→ WORK TASK
Every entry below needs to be repeated exactly as written.

→ TASK MATERIAL

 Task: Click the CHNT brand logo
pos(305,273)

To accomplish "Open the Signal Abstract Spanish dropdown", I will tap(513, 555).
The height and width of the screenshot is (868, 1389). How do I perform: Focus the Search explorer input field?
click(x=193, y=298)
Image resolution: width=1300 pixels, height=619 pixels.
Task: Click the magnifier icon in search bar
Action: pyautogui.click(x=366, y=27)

→ OUTPUT OF THE EXERCISE
 Task: Click the CHNT brand logo
pos(305,273)

To accomplish "Open the Signal Abstract Spanish dropdown", I will tap(513, 555).
The height and width of the screenshot is (868, 1389). How do I perform: Focus the Search explorer input field?
click(x=193, y=298)
Image resolution: width=1300 pixels, height=619 pixels.
Task: Click the magnifier icon in search bar
Action: pyautogui.click(x=366, y=27)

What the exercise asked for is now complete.